Your Tax Dollars at Work: American Manufacturing: Command Performance



Understand, I love computers.  I'm still reading David F. Noble's Forces of Production, and it contains this passage:
In the mid-1960s, the Air Force produced a promotional film on numerical control, to push the use of the newer technologies within industry.  Entitled Modern Manufacturing: A Command Performance, the film was targeted at top managers in the metalworking firms.  A technocratic version of Charles Chaplin’s Modern Times, it opens with a dream sequence of a manager seated at his oak desk.  The manager idly sketches a new part, then abruptly leans over and barks into desk microphone: “Orders to the plant!”  The verbal commands are automatically translated into computer commands and from that point on all manufacturing, assembling, and shipping processes are automatic, requiring no human intervention – the automatic factory.  The film concentrates on the machinery rather than people; the “modern” manufacturing establishment has N/C machine tools galore, plus automatic molding, forming, welding, testing, punching, handling, plotting, and drafting equipment – all “elements of our plan of the future.”  (As contrasted with “conventional” manufacturing, illustrated by a group of half-clad black “natives” running a conventional engine lathe in a thatched hut!)  [219]
My first reaction to that last bit was to wish I could see the film. Then I realized it was entirely possible that I could; and sure enough, it was available on YouTube.  The scene Noble described occurs nearly at the end of the film, at about the 32-minute mark.  It turns out that he didn't remember or describe it quite accurately: first there is a scene, probably using stock footage, of actual Africans working metal without machines, with pre-industrial technology, and then a probably staged scene of a single black man in a kind of sarong, manipulating a machine tool under a thatched canopy.  See for yourself.  (Notice too that one of the few floor-level factory workers shown is black; no doubt the filmmakers thought they were very enlightened to include that touch.  The only woman depicted is, of course, a keypunch operator.)  This is one of the true benefits of the digital age, being able to access material that only a decade or two ago would be very hard to track down.  I didn't have to look in university archives, I didn't even have to leave my apartment: there it was, in all its fifty-year-old glory, proclaiming the triumph of Modern Science, available to you at a surprisingly low price when the taxpayer subsidies are taken into account.  The time is fulfilled, and the day of "emancipation from human workers" (235) is at hand!

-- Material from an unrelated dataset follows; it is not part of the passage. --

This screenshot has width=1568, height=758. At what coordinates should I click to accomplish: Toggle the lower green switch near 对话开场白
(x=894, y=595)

The film stresses the importance of total integration of manufacturing processes, reproducibility, and interchangeability (“tapes can be sent anywhere in the world and produce interchangeable identical parts”) and epitomizes the ideology of automation in action.  “Modern manufacturing,” the narrator repeatedly points out, “shortens the chain of command,” “eliminates human error,” and “greatly reduces the opportunities for a breakdown in communications.”  “Instructions are fixed,” not subject to human intervention or “human emotion”; management commands cannot change.  Modern manufacturing is indeed a command performance, where the commands come from the top.  We must automate, the film concludes, we must eliminate human interventions and uncertainty and reduce the time required to move “from design concept to finished product as soon as possible.”  Such command performance is vital “for the survival of industry and our country” [219].

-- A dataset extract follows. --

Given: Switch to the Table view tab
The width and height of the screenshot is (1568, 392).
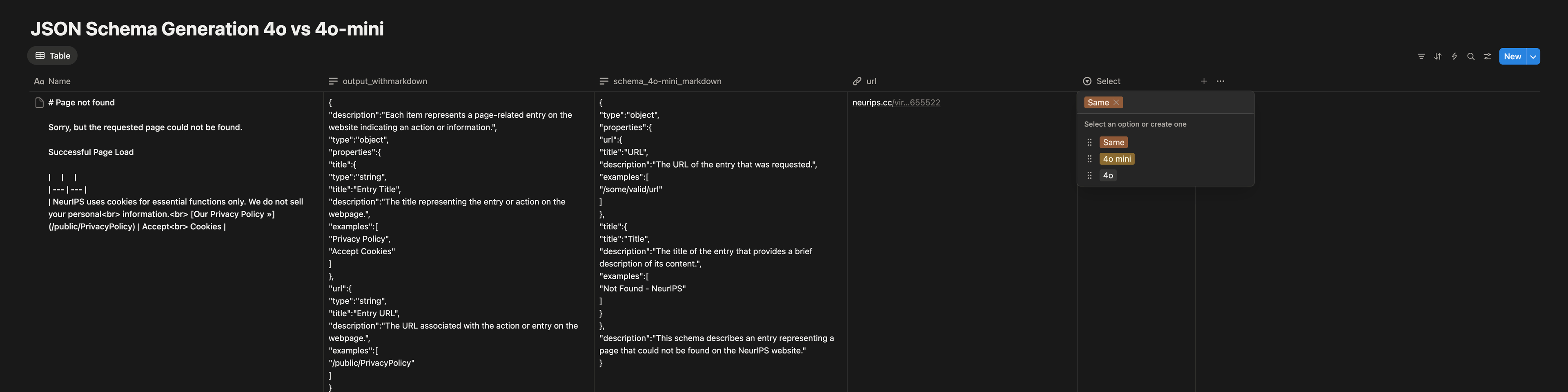Looking at the screenshot, I should pos(52,56).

There are a lot of fascinating details in this primitive infomercial.  One theme that recurs, as Noble shows, is the idea that managers are scientifically competent.  Maybe in some smaller companies there were engineers who'd moved up to management, but American Manufacturing: Command Performance was made to appeal to big contractors in the aerospace and weapons sectors.  And really, how many managers even there could have produced detailed specifications for new machine parts off the top of their heads, or polished drawings like the one we see early on?  I'm pretty sure it would have taken more than an hour even for a fulltime, experienced draftsman to come up with that, to say nothing of the time needed to design the part in the first place.  There's a lot of fantasy going on here.  “As of now,” the salesman/narrator intones, “conventional computers do not accept oral commands; so the instructions are put on punched cards, or tape.”  That's quite an understatement for 1963, or for decades to come.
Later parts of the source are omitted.